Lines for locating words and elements
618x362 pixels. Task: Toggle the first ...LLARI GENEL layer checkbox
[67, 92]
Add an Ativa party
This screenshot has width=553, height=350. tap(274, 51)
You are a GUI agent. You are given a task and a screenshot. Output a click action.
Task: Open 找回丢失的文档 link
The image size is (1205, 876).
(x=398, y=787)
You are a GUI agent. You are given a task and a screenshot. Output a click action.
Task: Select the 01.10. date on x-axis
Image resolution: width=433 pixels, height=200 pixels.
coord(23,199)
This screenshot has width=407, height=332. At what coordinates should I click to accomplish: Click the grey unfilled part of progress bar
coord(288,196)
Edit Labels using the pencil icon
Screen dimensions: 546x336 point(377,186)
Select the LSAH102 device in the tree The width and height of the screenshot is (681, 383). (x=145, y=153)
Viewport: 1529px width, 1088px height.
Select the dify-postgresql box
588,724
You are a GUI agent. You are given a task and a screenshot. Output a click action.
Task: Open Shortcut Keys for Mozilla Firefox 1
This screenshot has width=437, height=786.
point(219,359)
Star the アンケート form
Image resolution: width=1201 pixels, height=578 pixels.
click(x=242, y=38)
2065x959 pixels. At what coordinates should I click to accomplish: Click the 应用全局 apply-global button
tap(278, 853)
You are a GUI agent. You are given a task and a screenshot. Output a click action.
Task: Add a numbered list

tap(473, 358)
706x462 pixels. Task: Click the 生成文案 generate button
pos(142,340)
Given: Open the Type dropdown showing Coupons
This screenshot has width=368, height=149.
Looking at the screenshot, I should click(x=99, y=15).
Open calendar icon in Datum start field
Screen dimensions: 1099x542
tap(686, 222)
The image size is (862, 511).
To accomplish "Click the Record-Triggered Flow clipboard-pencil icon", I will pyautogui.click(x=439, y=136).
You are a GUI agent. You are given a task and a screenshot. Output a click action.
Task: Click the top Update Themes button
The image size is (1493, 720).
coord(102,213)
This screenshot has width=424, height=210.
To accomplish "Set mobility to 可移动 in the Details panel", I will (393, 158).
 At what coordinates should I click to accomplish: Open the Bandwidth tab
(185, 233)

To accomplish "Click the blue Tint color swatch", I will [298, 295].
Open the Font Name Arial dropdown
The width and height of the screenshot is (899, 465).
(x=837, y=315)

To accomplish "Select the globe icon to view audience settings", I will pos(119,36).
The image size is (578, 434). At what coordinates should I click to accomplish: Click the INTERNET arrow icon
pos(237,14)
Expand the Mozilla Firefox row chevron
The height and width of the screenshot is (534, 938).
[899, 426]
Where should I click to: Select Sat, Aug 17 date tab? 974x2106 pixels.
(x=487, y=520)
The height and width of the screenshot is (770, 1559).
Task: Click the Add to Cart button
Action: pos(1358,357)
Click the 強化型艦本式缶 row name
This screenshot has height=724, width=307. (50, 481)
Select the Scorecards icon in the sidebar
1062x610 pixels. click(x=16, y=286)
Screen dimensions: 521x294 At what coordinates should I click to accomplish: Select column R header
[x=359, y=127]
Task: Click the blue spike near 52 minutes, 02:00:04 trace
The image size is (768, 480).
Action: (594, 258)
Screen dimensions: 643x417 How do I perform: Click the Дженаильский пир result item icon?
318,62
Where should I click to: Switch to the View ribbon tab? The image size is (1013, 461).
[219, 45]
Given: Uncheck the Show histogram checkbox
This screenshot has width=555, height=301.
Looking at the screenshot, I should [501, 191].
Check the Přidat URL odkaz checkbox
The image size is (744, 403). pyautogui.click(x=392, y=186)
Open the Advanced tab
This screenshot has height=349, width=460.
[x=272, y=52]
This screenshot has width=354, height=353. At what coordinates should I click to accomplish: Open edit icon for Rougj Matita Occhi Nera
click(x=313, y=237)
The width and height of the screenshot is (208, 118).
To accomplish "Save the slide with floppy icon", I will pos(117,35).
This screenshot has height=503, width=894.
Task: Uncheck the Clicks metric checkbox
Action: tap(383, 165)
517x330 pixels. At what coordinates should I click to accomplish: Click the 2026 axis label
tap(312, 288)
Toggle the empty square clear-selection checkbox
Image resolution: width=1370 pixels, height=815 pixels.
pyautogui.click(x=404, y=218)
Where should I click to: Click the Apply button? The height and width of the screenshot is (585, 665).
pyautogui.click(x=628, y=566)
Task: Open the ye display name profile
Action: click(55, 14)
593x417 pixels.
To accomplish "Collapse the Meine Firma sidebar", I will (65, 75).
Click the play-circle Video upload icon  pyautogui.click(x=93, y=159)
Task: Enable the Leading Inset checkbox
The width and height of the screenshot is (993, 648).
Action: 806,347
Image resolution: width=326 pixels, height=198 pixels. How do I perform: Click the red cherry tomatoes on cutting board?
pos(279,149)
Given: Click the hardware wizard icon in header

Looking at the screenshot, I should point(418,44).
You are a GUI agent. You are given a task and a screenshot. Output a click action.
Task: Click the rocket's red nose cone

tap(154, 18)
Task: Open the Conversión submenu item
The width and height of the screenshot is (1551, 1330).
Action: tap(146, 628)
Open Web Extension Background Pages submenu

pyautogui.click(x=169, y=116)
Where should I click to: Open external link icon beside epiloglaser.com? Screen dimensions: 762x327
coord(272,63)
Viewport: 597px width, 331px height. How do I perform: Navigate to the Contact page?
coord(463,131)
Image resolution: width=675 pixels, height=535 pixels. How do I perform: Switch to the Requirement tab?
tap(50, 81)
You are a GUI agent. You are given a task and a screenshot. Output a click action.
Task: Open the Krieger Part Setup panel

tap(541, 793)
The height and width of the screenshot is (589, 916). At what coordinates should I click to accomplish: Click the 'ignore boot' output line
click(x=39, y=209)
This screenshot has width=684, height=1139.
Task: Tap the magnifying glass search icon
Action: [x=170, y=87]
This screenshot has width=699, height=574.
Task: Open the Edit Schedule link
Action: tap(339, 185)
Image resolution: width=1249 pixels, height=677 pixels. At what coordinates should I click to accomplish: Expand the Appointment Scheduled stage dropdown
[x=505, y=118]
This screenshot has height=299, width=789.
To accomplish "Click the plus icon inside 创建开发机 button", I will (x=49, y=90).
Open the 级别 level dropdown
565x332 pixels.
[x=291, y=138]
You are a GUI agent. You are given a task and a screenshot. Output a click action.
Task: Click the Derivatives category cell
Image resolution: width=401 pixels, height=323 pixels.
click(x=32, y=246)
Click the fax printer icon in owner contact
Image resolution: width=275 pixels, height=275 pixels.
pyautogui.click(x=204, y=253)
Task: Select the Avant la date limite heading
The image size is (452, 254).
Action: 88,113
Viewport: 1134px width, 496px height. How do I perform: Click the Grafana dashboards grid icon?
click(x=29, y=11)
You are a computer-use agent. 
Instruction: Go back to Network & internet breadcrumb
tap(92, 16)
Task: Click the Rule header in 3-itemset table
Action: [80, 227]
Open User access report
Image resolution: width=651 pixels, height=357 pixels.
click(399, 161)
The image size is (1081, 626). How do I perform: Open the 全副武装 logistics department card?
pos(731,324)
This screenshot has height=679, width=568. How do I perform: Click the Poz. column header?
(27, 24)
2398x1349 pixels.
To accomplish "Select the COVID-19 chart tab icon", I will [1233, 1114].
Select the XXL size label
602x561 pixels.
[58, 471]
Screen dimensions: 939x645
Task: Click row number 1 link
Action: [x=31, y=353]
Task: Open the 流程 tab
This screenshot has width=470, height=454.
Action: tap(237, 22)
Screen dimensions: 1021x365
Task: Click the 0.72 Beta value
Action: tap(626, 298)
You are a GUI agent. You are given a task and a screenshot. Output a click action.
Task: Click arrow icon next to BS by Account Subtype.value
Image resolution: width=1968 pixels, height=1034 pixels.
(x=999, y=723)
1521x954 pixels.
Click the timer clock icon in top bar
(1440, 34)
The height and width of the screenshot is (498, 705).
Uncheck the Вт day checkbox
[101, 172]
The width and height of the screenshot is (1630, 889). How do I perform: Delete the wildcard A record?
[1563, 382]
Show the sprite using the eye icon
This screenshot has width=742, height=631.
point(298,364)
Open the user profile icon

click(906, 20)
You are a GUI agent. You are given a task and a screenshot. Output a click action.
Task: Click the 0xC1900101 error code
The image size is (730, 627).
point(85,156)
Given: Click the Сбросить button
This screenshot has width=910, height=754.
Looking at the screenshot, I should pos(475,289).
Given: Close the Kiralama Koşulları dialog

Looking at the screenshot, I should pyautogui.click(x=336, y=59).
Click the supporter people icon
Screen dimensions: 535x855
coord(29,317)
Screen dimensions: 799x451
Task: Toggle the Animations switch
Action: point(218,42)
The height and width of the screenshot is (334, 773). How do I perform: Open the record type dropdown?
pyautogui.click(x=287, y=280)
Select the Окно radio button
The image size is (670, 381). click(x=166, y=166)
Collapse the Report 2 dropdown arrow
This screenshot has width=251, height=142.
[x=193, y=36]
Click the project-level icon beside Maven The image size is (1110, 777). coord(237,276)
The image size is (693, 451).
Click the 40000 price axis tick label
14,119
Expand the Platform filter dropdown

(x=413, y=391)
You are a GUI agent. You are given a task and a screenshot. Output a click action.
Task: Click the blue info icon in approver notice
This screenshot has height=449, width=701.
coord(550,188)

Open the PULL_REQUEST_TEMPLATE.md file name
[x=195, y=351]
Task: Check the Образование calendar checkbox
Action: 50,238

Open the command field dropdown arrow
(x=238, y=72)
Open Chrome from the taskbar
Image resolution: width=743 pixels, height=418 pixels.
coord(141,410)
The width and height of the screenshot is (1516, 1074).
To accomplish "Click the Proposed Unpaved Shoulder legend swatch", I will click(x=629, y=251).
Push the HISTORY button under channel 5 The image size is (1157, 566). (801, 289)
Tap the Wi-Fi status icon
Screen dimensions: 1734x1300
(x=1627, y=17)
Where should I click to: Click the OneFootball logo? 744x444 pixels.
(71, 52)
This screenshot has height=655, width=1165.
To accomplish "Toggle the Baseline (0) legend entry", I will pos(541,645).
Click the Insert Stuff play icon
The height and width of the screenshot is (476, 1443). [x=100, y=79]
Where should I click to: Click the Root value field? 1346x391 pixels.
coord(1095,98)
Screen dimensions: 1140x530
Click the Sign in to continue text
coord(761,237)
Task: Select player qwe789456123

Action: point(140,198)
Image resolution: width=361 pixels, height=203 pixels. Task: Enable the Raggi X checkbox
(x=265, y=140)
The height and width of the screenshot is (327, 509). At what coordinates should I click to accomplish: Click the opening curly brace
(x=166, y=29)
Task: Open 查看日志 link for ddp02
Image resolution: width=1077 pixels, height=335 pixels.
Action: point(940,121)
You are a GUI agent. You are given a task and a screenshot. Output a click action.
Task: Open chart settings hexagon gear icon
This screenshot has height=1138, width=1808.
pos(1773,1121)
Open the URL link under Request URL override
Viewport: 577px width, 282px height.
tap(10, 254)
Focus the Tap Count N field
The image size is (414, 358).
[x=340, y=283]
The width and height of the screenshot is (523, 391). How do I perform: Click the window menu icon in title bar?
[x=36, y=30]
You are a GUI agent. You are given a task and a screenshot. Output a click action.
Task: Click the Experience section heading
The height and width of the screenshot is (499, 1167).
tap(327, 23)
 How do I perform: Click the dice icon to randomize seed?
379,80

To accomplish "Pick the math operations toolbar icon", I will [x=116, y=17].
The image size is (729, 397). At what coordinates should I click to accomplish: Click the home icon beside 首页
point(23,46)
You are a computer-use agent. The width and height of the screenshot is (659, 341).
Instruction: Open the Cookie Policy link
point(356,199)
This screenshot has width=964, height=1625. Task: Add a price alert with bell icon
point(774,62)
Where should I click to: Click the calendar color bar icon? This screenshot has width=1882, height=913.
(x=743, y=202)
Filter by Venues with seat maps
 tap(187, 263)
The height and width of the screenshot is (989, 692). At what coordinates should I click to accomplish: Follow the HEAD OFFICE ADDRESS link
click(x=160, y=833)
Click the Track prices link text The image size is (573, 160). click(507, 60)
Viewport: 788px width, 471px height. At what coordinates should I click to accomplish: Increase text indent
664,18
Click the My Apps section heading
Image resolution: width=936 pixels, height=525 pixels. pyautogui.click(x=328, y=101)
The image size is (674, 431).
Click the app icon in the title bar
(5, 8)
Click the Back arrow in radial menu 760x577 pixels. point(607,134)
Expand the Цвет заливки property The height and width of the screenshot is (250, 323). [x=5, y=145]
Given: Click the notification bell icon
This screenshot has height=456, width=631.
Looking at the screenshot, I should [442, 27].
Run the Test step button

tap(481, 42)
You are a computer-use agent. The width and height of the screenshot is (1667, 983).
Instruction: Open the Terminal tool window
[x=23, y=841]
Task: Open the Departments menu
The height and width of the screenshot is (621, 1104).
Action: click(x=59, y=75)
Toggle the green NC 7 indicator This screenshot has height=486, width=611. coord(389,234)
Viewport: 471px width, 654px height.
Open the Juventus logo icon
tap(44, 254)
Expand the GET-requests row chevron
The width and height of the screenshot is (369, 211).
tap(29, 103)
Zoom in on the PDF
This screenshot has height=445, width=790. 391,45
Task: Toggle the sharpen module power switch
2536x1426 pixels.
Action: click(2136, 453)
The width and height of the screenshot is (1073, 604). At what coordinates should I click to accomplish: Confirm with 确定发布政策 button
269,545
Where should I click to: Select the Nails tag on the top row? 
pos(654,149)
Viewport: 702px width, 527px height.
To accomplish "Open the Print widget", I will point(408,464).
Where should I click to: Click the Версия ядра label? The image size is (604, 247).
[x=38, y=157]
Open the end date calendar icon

- [Set exercise]: Swap "Nails" for "Hats" in the part that opens with the line containing "Zoom in on the PDF" and closes at the end of the records. Give those lines again with nothing else changed.

- [Solution to this exercise]:
Zoom in on the PDF
This screenshot has height=445, width=790. 391,45
Task: Toggle the sharpen module power switch
2536x1426 pixels.
Action: click(2136, 453)
The width and height of the screenshot is (1073, 604). At what coordinates should I click to accomplish: Confirm with 确定发布政策 button
269,545
Where should I click to: Select the Hats tag on the top row? 
pos(654,149)
Viewport: 702px width, 527px height.
To accomplish "Open the Print widget", I will point(408,464).
Where should I click to: Click the Версия ядра label? The image size is (604, 247).
[x=38, y=157]
Open the end date calendar icon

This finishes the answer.